▶ **Description of the task**
Write out once more the lines running from the top of the entries below to the line with "Viešajam sektoriui (26, 2394)", both ends included.

⁂

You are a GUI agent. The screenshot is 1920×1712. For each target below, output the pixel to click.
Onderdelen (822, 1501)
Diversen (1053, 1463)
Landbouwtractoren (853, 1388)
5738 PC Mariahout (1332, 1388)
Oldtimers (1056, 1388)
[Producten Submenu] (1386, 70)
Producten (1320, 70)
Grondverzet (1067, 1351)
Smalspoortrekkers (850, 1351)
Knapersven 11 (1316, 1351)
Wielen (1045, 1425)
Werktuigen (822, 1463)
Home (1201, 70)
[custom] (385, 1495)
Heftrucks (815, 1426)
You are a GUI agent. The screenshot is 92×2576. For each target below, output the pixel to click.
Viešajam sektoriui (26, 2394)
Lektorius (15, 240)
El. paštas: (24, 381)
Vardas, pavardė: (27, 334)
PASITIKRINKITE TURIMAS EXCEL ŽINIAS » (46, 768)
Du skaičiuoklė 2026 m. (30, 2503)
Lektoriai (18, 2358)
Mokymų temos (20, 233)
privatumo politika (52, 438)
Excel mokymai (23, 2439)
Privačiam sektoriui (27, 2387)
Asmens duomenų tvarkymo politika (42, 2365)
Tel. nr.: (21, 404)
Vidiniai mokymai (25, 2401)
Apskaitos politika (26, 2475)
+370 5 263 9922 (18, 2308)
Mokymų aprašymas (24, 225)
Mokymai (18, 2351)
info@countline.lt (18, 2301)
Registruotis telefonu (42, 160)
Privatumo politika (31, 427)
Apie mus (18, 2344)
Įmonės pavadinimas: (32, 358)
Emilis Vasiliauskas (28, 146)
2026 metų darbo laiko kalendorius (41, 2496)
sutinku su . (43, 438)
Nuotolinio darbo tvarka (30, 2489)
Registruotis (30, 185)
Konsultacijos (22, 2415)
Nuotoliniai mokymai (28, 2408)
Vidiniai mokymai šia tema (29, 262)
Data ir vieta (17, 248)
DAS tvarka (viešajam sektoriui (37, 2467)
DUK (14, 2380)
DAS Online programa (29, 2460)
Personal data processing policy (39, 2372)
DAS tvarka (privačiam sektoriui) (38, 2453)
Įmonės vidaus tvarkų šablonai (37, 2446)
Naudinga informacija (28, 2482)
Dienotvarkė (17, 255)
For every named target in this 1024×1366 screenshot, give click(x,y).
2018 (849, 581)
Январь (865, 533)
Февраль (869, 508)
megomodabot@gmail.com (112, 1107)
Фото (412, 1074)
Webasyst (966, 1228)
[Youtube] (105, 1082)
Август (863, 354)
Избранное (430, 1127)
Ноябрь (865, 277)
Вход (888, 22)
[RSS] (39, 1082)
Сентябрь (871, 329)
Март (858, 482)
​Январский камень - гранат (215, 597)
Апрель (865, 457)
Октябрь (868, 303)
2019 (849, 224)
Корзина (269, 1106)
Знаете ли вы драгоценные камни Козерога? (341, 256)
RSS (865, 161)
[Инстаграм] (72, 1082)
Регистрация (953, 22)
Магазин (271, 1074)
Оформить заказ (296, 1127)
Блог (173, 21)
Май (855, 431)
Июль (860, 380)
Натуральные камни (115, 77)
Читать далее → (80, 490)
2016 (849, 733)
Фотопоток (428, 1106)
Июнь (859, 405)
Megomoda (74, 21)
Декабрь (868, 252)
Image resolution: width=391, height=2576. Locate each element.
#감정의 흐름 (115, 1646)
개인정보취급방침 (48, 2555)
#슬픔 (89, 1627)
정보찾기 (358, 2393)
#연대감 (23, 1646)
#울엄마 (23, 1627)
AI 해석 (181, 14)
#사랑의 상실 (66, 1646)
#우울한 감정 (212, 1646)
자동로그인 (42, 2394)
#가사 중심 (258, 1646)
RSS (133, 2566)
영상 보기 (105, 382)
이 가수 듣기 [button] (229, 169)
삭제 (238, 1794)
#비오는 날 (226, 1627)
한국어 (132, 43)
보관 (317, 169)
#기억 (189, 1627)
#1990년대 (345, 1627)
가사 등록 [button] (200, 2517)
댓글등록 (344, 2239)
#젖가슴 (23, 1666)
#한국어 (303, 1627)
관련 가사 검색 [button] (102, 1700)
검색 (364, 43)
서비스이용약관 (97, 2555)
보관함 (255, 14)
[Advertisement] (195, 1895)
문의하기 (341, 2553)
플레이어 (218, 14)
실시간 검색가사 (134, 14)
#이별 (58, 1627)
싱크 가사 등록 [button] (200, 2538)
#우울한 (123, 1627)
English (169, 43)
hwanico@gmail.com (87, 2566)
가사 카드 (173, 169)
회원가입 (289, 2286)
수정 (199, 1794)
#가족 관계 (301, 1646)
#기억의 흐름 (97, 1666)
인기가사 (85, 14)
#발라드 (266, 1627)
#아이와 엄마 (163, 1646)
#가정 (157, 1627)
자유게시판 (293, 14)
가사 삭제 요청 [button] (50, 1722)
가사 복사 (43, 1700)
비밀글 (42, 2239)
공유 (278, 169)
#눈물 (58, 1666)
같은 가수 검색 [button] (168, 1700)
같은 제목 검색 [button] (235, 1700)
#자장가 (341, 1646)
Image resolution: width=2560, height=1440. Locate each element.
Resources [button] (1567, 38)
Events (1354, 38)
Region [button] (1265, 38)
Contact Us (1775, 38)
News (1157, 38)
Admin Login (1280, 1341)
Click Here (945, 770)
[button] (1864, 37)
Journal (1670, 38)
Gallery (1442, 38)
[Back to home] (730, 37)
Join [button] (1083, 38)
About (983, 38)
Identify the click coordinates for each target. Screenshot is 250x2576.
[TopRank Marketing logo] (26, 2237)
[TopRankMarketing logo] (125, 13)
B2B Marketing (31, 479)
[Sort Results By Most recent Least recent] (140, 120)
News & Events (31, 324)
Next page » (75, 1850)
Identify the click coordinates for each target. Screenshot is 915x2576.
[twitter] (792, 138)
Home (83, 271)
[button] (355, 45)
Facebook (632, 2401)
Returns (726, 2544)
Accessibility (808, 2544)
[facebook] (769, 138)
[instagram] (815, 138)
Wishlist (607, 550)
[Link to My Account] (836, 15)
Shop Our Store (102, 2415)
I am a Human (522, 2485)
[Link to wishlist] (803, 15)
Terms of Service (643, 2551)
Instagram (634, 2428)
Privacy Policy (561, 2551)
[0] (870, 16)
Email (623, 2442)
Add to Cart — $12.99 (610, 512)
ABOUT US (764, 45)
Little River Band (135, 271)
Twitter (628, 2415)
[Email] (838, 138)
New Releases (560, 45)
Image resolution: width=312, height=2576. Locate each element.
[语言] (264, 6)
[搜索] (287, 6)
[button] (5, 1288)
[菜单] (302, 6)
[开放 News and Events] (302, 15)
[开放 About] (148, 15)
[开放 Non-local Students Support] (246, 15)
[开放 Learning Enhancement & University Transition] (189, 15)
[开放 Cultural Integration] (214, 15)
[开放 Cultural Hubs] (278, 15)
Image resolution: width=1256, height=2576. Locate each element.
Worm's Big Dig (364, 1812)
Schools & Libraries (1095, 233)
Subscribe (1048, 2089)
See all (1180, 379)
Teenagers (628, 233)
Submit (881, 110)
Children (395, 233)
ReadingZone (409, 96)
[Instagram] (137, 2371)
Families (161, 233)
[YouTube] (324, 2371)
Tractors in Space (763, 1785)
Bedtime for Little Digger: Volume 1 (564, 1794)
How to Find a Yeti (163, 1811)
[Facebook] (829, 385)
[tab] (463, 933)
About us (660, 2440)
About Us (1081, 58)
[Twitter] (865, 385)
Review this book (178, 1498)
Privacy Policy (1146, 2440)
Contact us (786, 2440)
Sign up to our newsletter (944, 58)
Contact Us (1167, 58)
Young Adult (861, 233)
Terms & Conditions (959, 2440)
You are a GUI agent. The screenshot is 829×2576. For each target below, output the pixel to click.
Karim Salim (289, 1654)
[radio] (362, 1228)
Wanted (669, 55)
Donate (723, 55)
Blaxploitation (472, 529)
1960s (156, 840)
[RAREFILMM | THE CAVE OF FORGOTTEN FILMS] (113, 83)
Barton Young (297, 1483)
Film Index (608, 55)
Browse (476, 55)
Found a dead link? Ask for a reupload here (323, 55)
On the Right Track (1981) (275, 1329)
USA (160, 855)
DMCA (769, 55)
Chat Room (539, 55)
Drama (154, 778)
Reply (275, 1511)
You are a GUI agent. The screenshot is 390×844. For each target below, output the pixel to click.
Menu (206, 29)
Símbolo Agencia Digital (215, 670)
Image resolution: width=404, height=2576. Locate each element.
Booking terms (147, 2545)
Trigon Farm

⁂

▶ **Problem solution**
You are a GUI agent. The screenshot is 1920×1712. For each target below, output the pixel to click.
Onderdelen (822, 1501)
Diversen (1053, 1463)
Landbouwtractoren (853, 1388)
5738 PC Mariahout (1332, 1388)
Oldtimers (1056, 1388)
[Producten Submenu] (1386, 70)
Producten (1320, 70)
Grondverzet (1067, 1351)
Smalspoortrekkers (850, 1351)
Knapersven 11 (1316, 1351)
Wielen (1045, 1425)
Werktuigen (822, 1463)
Home (1201, 70)
[custom] (385, 1495)
Heftrucks (815, 1426)
You are a GUI agent. The screenshot is 92×2576. For each target below, output the pixel to click.
Viešajam sektoriui (26, 2394)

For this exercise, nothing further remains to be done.